Obaj piloci zostali znalezieni żywi, a jeden z nich odniósł w wyniku incydentu lekkie obrażenia.
Niebezpiecznie nad Morzem Czerwonym
Amerykańska agencja określiła je "najpoważniejszym zagrożeniem dla amerykańskich wojsk od czasu rozpoczęcia ostrzałów rebeliantów Huti w Jemenie".
"Wydarzenie zwraca uwagę na to, jak niebezpieczny stał się obszar Morza Czerwonego w związku z atakami jemeńskich rebeliantów na żeglugę" - dodano.
Ataki Amerykanów na bazy Huti w Jemenie
Amerykańskie lotnictwo przeprowadziło w sobotę precyzyjne ataki na obiekty wojskowe w stolicy Jemenu, Sanie, należące do wspieranych przez Iran rebeliantów Huti.
Jak poinformowało centralne dowództwo sił USA na Bliskim Wschodzie (CENTCOM), celem ataku był, m.in., skład rakiet oraz stanowisko dowodzenia sił rebelianckich, z którego koordynowano ostrzał amerykańskich okrętów wojennych i statków handlowych na Morzu Czerwonym.
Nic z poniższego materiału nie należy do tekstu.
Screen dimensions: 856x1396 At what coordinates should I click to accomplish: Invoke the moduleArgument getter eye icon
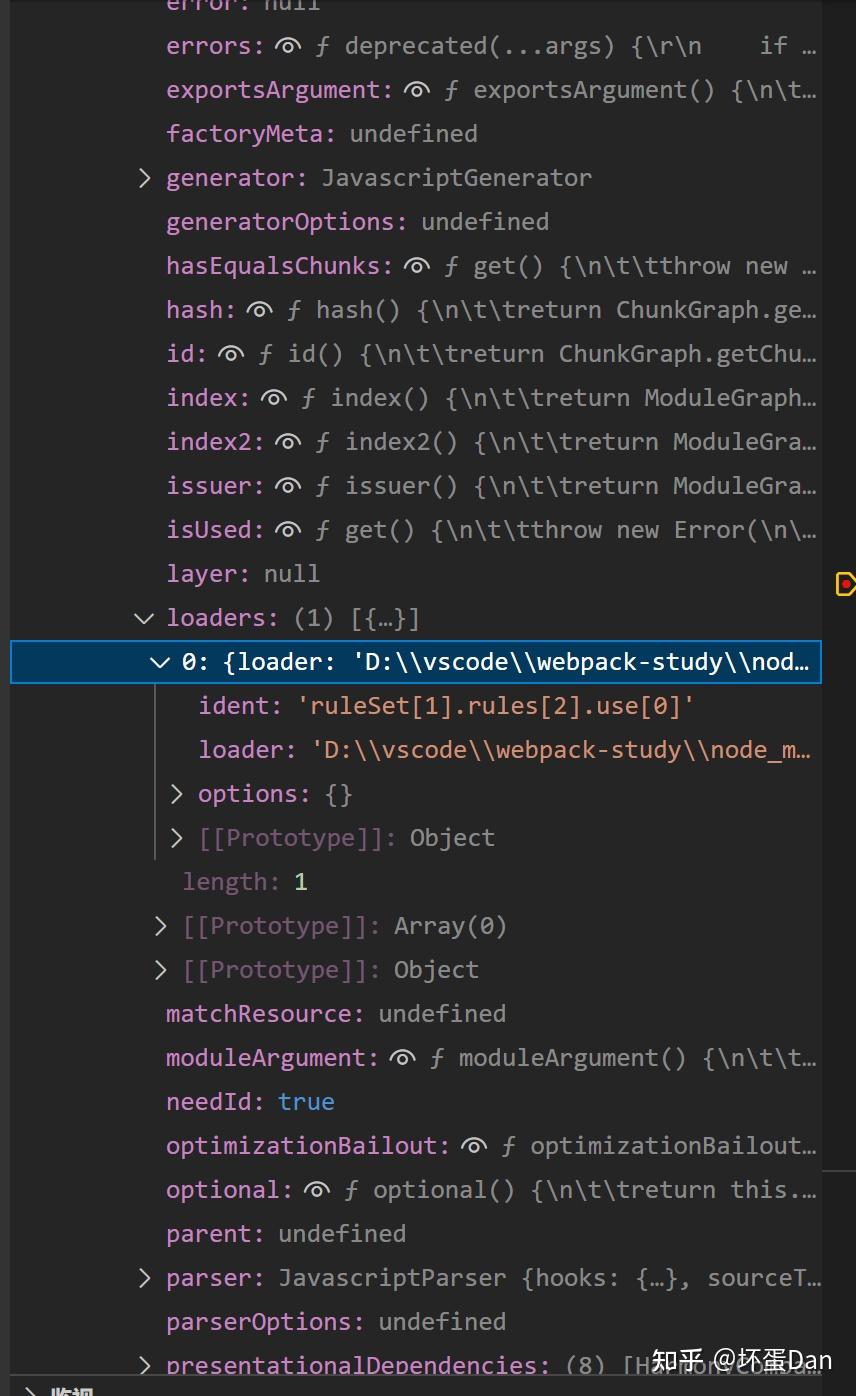coord(402,1058)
Nie podano informacji o skutkach ataku.
Siły amerykańskie zneutralizowały również nad Morzem Czerwonym kilka dronów bojowych oraz przeciwokrętowy pocisk rakietowy.
Huti solidarni z Hamasem
Po eskalacji działań wojennych w Strefie Gazy jesienią 2023 roku Huti zaczęli atakować statki przepływające przez Morze Czerwone oraz terytorium Izraela, deklarując, że są to akty solidarności z palestyńskim Hamasem.